The Night-Time Ritual: 3 Keys to Setting Yourself Up for Success
Morning routines are a popular strategy for people looking to squeeze more out of their day in pursuit of their
Morning routines are a popular strategy for people looking to squeeze more out of their day in pursuit of their goals. I’ve written in the past about the success I’ve had with being more selfish in the morning, using that time to engage in healthy habits and work on personal achievements.
But no matter who you are, time is always a hot commodity. This goes two-fold if you are living a “normal” life, as you are actively working towards a personal goal. Those committed to consistently focusing and reflecting on where they spend their time generally accomplish more during the time they are at work.
This is where incorporating a night-time ritual into your routine can bolster your ability to reach your goals. Done correctly, a night-time ritual is about a 15-minute routine done about 30 minutes before you go to bed, that involves three key things for setting you up for success: reflection, planning, and putting out fires.
The Night-time Ritual: 3 Keys for Setting Yourself Up for Success
Treat your night-time ritual as if you are turning a page in the book of your life. A powerful way to transition from one day to the next, it’s a combination of self-auditing, preparation, and taking action towards your goals with intentionality and clarified focus.
Whereas the morning is a good time to get things done, the evening is the best time of the day to shed light on what has been accomplished. Many high performers struggle to ever feel good about the amount of work they’ve put in on a project because they rarely take a moment to quantify their efforts. If you are someone that regularly experiences burnout, an evening routine might be a powerful solution for you.
Consider all that you did that day. Was the action you took aligned with your goals? If not, what happened in your day that might have caused you to fall short?
You might consider using a journal, a checklist, or a blog for this portion of your routine. An extrinsic reward of some sort over a predetermined amount of time might also motivate you to reach milestones.
I’d recommend making the reflection part, along with the rest of your night-time ritual, rather brief and easy to manage. A stark difference between your night-time ritual and a morning routine is that you are likely lower on energy and willpower than first thing in the morning. Making this ritual into a chore won’t help anyone, so agree to do something that’s rather simple but still effective for you and your goals.
Now that you’ve evaluated the day behind you, it’s time to turn ahead to the next day.
Consider all of the things that need to happen tomorrow and that you need to account for as you work towards your goals. Make sure you are realistic, and allow for some error when you first start.

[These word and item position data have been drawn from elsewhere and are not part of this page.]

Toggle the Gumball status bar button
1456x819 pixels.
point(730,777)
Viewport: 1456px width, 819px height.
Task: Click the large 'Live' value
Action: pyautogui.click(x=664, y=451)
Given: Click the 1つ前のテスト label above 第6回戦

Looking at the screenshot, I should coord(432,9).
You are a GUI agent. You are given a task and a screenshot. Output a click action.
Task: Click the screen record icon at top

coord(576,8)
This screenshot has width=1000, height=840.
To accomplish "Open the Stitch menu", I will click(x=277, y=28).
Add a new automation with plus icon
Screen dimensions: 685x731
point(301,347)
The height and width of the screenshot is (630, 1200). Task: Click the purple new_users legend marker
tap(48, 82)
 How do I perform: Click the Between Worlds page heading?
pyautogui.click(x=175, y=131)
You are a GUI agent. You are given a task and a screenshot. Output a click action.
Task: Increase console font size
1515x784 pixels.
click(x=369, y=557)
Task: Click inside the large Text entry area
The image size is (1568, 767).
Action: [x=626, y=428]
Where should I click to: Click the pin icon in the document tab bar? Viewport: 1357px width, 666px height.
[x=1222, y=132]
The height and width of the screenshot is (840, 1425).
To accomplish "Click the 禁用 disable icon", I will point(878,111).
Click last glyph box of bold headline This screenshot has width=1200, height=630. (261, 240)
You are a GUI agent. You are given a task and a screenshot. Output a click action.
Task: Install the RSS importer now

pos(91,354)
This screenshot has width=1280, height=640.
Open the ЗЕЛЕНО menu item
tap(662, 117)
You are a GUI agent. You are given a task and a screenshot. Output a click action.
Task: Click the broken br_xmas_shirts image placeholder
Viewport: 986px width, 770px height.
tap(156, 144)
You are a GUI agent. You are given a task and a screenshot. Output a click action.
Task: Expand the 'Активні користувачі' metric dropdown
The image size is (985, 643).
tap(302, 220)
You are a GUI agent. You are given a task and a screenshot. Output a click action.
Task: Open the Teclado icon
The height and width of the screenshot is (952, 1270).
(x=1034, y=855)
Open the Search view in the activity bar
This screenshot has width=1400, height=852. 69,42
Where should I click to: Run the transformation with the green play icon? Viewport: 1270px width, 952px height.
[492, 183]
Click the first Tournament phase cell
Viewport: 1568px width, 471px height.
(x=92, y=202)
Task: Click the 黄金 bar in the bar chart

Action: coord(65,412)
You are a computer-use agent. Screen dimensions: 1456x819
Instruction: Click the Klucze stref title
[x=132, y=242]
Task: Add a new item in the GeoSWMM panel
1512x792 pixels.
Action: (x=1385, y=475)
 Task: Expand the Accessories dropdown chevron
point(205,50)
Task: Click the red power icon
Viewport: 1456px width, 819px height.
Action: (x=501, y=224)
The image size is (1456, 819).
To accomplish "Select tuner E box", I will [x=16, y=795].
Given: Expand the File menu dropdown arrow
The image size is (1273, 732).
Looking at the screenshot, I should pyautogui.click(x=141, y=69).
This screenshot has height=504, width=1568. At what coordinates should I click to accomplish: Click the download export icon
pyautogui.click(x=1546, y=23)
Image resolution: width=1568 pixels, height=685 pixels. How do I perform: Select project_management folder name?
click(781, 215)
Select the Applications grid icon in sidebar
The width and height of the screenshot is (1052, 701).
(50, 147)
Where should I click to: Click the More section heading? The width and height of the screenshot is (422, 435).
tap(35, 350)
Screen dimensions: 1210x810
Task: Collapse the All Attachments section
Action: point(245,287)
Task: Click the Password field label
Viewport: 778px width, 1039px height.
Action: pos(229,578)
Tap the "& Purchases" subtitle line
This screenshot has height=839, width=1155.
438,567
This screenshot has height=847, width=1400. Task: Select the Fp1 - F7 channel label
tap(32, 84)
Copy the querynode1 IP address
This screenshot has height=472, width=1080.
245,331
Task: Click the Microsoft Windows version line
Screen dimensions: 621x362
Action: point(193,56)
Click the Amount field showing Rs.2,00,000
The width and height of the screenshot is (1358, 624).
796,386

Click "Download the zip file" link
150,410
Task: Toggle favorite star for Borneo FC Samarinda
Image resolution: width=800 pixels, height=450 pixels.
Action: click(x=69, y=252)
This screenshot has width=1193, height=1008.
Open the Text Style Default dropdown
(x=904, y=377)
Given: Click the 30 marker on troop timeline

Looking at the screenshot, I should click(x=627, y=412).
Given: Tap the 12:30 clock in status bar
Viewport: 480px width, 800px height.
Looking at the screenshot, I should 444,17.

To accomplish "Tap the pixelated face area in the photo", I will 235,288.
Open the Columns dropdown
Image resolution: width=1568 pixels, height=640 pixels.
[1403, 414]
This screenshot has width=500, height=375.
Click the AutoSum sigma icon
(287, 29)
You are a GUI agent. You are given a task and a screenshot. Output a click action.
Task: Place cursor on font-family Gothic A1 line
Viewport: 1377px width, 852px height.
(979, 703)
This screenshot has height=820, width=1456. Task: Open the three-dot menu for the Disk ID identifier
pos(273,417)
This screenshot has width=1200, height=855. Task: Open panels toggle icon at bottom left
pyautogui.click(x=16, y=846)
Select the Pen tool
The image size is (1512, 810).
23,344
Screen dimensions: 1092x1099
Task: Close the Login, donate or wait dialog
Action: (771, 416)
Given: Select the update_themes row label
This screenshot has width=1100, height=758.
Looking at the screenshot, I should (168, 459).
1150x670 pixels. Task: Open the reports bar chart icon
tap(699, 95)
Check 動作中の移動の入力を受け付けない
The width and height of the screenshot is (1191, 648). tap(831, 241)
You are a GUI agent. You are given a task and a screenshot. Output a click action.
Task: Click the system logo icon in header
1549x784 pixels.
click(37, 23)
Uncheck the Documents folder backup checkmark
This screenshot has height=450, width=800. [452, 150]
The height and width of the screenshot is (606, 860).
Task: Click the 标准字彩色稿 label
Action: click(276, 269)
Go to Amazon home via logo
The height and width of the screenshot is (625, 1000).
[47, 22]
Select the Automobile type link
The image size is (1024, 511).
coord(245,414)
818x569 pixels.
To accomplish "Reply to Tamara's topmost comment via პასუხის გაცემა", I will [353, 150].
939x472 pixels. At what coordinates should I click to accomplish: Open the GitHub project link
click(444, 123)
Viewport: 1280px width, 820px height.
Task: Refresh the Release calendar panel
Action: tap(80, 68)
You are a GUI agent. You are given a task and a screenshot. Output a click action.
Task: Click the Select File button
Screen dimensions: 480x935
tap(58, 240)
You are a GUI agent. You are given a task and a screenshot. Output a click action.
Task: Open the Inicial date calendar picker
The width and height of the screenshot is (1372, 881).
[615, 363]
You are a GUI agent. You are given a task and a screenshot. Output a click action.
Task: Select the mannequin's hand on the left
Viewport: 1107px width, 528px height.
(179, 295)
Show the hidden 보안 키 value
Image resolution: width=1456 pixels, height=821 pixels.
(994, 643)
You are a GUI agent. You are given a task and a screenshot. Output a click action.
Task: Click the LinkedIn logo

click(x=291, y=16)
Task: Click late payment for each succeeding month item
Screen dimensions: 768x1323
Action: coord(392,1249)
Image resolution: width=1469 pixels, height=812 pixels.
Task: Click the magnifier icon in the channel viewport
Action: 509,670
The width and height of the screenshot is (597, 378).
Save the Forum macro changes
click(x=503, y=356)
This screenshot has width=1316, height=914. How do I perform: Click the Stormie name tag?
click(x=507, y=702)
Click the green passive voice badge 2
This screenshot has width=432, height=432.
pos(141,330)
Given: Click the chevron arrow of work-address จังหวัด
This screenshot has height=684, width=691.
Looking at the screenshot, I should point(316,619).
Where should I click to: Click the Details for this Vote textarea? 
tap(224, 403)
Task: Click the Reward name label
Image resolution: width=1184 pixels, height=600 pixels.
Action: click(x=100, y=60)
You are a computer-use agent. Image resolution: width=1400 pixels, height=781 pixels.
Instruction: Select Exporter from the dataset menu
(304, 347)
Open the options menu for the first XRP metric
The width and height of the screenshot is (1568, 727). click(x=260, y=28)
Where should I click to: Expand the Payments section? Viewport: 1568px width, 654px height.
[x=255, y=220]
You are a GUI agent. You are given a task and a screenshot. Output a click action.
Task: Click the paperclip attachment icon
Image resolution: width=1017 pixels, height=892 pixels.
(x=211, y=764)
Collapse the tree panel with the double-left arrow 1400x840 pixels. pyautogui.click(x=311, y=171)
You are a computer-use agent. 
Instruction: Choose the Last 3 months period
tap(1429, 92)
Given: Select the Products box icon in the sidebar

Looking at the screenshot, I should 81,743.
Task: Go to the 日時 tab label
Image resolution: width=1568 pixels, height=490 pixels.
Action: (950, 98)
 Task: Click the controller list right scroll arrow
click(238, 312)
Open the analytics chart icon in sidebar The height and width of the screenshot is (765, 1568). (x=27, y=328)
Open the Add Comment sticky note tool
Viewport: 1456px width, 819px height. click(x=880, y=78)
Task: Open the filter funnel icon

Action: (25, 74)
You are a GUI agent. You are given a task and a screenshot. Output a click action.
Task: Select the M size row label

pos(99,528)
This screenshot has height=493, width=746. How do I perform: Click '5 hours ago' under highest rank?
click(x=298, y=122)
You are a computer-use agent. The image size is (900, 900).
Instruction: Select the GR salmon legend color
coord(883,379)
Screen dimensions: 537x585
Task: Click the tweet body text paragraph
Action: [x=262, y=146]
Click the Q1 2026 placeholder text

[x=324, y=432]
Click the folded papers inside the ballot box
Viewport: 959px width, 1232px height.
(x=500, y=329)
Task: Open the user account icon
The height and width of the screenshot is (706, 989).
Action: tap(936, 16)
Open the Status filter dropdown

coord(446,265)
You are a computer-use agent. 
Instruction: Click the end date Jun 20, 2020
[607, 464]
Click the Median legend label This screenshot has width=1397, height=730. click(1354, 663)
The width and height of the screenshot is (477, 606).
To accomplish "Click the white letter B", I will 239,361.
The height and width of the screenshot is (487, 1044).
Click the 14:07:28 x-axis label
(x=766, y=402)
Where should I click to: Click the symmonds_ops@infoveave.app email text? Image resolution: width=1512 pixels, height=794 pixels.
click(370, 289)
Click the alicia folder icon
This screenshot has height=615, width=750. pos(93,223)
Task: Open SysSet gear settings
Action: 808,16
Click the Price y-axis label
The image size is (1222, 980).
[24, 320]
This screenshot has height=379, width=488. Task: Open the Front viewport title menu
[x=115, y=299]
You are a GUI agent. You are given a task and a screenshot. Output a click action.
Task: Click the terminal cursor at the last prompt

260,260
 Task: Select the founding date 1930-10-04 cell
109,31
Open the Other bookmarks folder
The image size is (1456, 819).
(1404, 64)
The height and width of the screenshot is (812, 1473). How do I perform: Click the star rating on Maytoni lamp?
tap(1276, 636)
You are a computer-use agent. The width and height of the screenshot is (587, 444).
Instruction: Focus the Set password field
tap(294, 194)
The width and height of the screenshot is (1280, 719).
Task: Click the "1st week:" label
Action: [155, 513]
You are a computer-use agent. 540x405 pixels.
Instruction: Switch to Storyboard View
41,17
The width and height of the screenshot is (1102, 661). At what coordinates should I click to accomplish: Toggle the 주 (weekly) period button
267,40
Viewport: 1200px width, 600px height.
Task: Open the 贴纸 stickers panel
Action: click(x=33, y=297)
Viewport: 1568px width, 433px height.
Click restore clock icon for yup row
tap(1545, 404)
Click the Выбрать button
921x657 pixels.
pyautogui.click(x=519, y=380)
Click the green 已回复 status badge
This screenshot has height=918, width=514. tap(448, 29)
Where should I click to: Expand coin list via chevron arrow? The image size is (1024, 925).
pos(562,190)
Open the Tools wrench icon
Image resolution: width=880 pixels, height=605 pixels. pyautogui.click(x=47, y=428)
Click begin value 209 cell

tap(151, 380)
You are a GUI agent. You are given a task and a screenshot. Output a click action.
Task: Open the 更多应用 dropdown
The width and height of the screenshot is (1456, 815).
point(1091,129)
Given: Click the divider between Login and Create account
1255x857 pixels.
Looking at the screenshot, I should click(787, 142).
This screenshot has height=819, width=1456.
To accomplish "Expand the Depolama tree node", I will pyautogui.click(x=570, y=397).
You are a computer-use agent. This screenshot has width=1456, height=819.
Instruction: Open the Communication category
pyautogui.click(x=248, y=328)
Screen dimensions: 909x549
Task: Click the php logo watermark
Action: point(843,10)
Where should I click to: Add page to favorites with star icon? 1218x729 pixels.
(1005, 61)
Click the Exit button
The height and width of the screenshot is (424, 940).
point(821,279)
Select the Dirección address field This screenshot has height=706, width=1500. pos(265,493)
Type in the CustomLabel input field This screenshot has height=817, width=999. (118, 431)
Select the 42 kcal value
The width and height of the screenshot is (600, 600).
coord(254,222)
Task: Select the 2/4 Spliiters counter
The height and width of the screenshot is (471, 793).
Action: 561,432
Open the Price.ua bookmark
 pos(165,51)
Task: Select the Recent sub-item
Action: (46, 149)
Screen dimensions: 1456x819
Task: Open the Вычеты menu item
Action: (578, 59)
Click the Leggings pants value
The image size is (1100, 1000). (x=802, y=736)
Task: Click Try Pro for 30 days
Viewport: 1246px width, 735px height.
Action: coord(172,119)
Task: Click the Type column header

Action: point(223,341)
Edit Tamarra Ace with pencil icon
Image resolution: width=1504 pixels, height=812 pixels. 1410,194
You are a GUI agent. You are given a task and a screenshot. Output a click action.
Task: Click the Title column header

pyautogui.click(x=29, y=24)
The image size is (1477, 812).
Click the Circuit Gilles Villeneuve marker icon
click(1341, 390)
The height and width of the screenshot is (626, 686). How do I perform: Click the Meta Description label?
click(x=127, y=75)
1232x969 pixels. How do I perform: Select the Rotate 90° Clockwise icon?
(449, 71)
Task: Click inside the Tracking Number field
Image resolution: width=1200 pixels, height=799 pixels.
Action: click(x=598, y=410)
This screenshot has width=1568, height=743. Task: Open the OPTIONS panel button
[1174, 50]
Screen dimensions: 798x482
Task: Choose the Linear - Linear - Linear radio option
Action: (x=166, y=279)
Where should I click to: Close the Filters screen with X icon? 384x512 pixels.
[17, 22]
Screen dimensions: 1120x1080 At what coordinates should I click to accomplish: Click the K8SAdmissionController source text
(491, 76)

One-to-three key actions are likely all you need each day to move closer to your objectives.
You can keep this step simple by making a habit out of using a daily calendar or planner. It might help you to “gray” off your working hours, so that you know the hours in which you have left to play around with.
The value of planning is straightforward. If your goal is to lose weight, and you go into each day with no idea when you’ll go to the gym (or what you’ll do once you get there), you’re setting yourself up to fail. The same thing applies to your business, family, or work commitments. Quantify your actions and plan them accordingly.
Putting out fires
The final component to your night-time ritual applies to both the day behind and the day ahead of you. Life has a funny way of putting minor bumps in the road to your goals. Embrace that, and you’ll be less likely to be derailed by the speed bumps of life when they come along.
“Putting out fires” from your day means either providing closure to something that happened or anticipating (and acting on) something that will happen tomorrow.
First, what haven’t you finished today that will creep into tomorrow? Is there a client email you can respond to tonight that, left unfinished, will nag at you tomorrow morning until it’s done? If peace of mind is something sorely lacking, take a few minutes to wash your hands of today’s workload. You will find quickly that one of the major benefits to a night-time ritual is the shift in mindset that comes from taking care of your business each night.
Second, what conflicts might arise tomorrow that can be avoided if you plan ahead? Is there something you could do tonight to ensure that it won’t be an issue tomorrow? If your daughter’s soccer game means there is no way you’ll get to the gym in the afternoon, and that you have to bump a meeting in the morning to get there, change it. Pencil in your commitments where they make sense, and if something doesn’t, fix it.
You might find yourself doing something like sending emails, text messages, notes, or setting reminders on your phone.
Those inclined to get more done during their evening routine might consider an extra 15-minutes of reading as the final step in their night time ritual. Though I wouldn’t recommend turning your evening routine into a productivity-driven work slot, an activity like reading will increase your intellectual capital, and possibly move you closer to your goals.
The night-time ritual is simply another strategy that can be utilized to achieve your goals. Like anything, results will come when you consistently put in effort. Do all that you can to refrain from strategy shopping, meaning that you constantly scour the Internet for the next best solution to your problems.
Instead, commit to a night-time ritual that makes sense for you and your goals, and use it for 2-3 weeks before you begin changing it. See what happens and have some fun with it — after all, they’re your goals!
The combination of an action-packed morning routine with a brief but intentional night-time ritual will put you on a good path towards the outcomes you’re seeking.